2. In terms of the substance of their discussion, SECHIN’s associate said that the Rosneft President was so keen to lift personal and corporate western sanctions imposed on the company, that he offered PAGE/TRUMP’s associates the brokerage of up to a 19 per cent (privatised) stake in Rosneft in return. PAGE had expressed interest and confirmed that were TRUMP elected US president, then sanctions on Russia would be lifted.
3. According to SECHIN’s close associate, the Rosneft President had continued to believe that TRUMP could win the US presidency right up to 17 October, when he assessed this was no longer possible, SECHIN was keen to readapt accordingly and put feelers out to other business and political contacts in the US instead.
Report 134 essentially says that in mid-October 2016, Ushakov ["a trusted compatriot"] asked Sechin about Sechin's early-July secret meeting with Page. Ushakov had heard about that secret meeting from "a senior member of [the PA] staff". Having heard that, Ushakov asked Sechin about the meeting, and Sechin himself confirmed to Ushakov that he indeed had met secretly with Page in early July.

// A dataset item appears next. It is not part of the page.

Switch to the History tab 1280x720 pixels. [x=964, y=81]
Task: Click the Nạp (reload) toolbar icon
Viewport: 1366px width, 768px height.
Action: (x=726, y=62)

Although Report 134 does not mention Divyekin, Report 134 does confirm Report 94's claim that Sechin met with Page in Moscow in early July. If the Sechin-Page meeting was confirmed, then the Divyekin-Page meeting surely happened likewise.
Apparently, Ushakov had not asked Sechin in July 2016 about the meeting. Ushakov did not ask Sechin until October.
However, Ushakov knew about both the Sechin-Page meeting and the Divyekin-Page meetings already in July 2016. In July Ushakov told Smolenkov about both meetings, and so both meetings were mentioned in Report 94, dated July 19, 2016.
In October, 2016, who told Ushakov about the Sechin-Page meeting and the Divyekin-Page meeting? It wasn't Sechin who told Ushakov in July. Reasoning by a process of elimination, it must have been Divyekin who told Ushakov in July 2016. Both Divyekin and Ushakov were PA members, whereas Sechin was not a PA member.
Report 134, dated October 18, 2016, indicates that Ushakov recently had contacted and asked Sechin about the Sechin-Page July meeting. Report 134 does not indicate, however, that in October 2016 Ushakov likewise contacted and asked Divyekin. Ushakov did not do so in October, because he already had been told by Divyekin himself already in July.
How did Steele supposedly know all this information about communications and events that were happening in Putin's Presidential Administration during 2016? This question should be explained in John Durham's future report about the origins of the RussiaGate hoax.